Consider the following example. User “A” in Organization “X” needs to connect to Organization “Y” in order to get a deeper understanding of all their products and/or to get trained and certified on their solutions. The typical response is Organization “Y” will invite User “A” into its portal, allow the user to register, and then provide them the content that they need to meet their goals. At the end of this experience, the user gets certified and all appears well. But is it really? There are several key questions that need to be answered. First, how much does Organization “X”, to which User “A” belongs, know about what just occurred? Will it have access to Organization “Y”’s systems and data to get deeper insights? Will it have content curation or any type of control to make sure its users are not wasting time? What about compliance as it pertains to their user data? How will their systems update this data? Sure, user A may have enjoyed the experience, but if his organizations is kept in the dark at arms length, it becomes an overall negative organizational experience.

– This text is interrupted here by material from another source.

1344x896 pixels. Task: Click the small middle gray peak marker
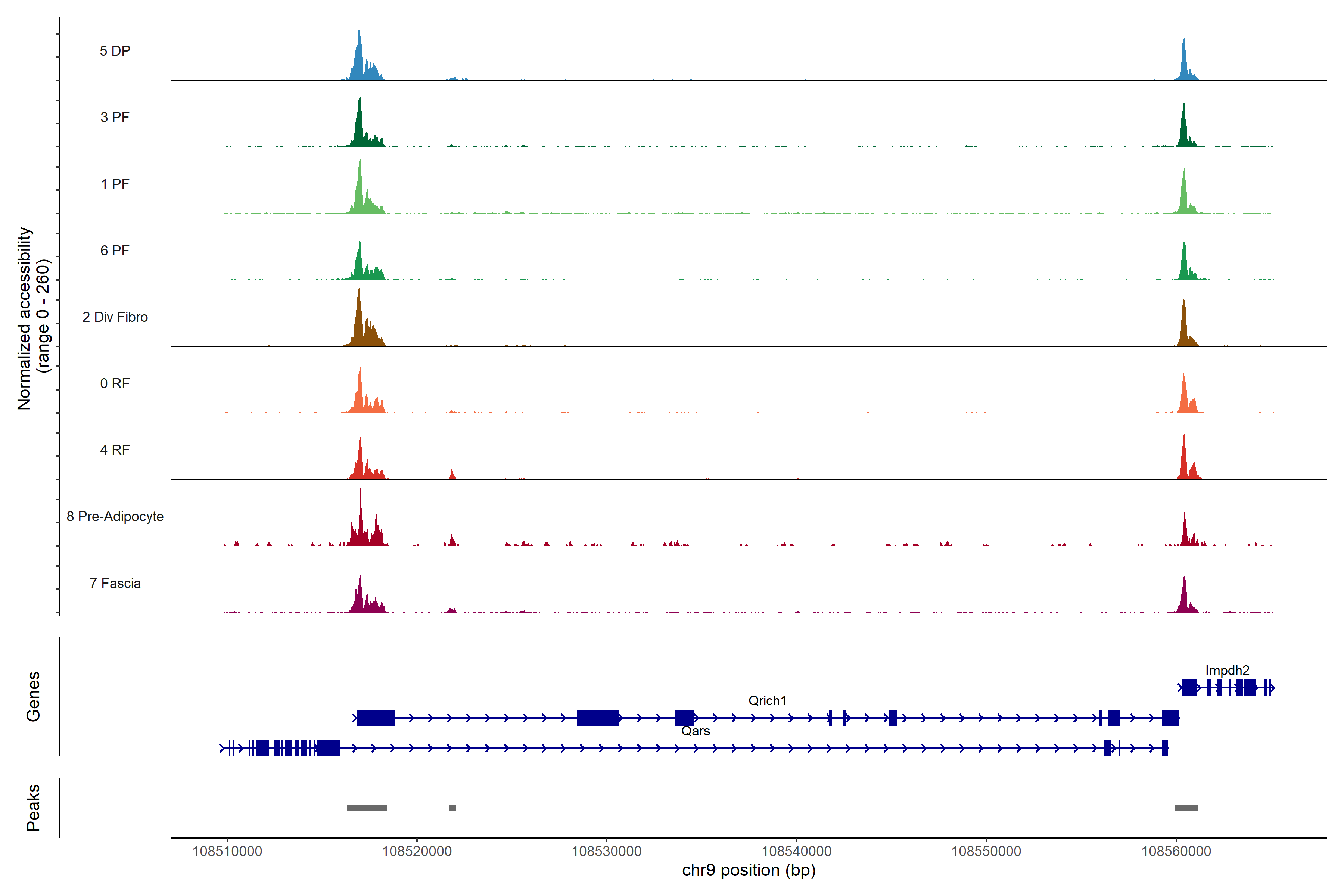tap(452, 808)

Now let’s add a layer of real-life complexity. In all likelihood, to fulfill their job functions, User “A” from Organization “X” will in addition to accessing Organization Y’s content, need to access Organization O, Organization P, and Organization Q as well—each promising its own “User Experience” and running different systems, none of which talk to each other or allow any form of standardized user experience. In this case, what is being promised to User “A” by Organization “Y” as an optimal user experience is only a partial truth of multiple inconsistent experiences of logins, searches, enrollments, etc—all of which cause a suboptimal overall experience for that user.
Adding volumes of users to the above leads to even more complexity. If only a handful of Organization “X”‘s users are accessing a different organization’s system, perhaps it may not mind some inconsistencies. But, if it has 5,000 employees needing to access half a dozen different partner organization systems, and it has no standardized user experience, no automation, and no metrics visibility into any of them, the optimal “User Experience” promise soon turns into an organizational or ecosystem nightmare.

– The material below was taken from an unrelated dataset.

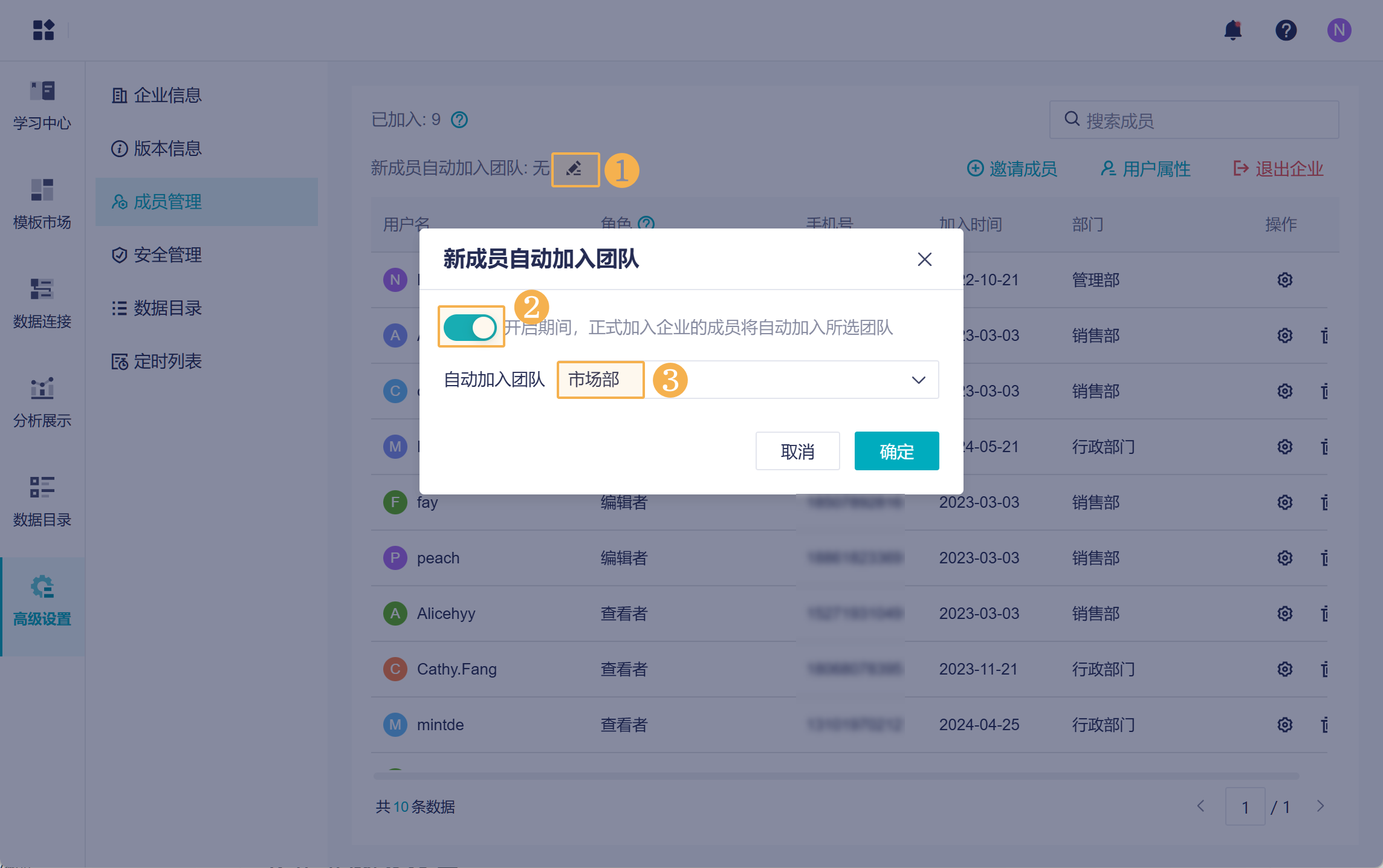
Task: Click the user avatar N icon
Action: point(1339,30)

In this day and age of strict privacy and security compliance constraints, for how long will organizations be able to continue sending hordes of their users to other organization’s environments under the guise of a better User Experience? One organization informed me that due to GDPR privacy rules in Europe, they can no longer get the metric of their OWN USERS on the other organization’s portal. This is causing major issues inside of the organization. As such, more and more organizations are starting to compel their partners to integrate with their own systems. Unfortunately, organizations who are solely focused on User Experience will not be able to provide this. At best they may offer a proprietary point-to-point integration scheme, which as a model is not scalable (follow this previous blog post for more integration details). More organizations than ever are rejecting the trade-off between compliance and access, and want to have the best of both worlds–meaning they want to have full ecosystem access and visibility while being compliant.Instead of each organization jostling for “User Experience” behind legacy system moats, the digital ecosystem model can overcome the tension between User Experience and Organizational requirements and restrictions. A digital ecosystem approach allows for partner organizations to connect each of their systems via a standardized ecosystem network that provides them what they really want: automated knowledge sharing, access, control, curation, and metrics—without any imposition on user experience or exposure to compliance risks. Digital ecosystems provide organizations a solution for the optimal “Ecosystem Experience”, which if one really thinks about it, is the ultimate user experience.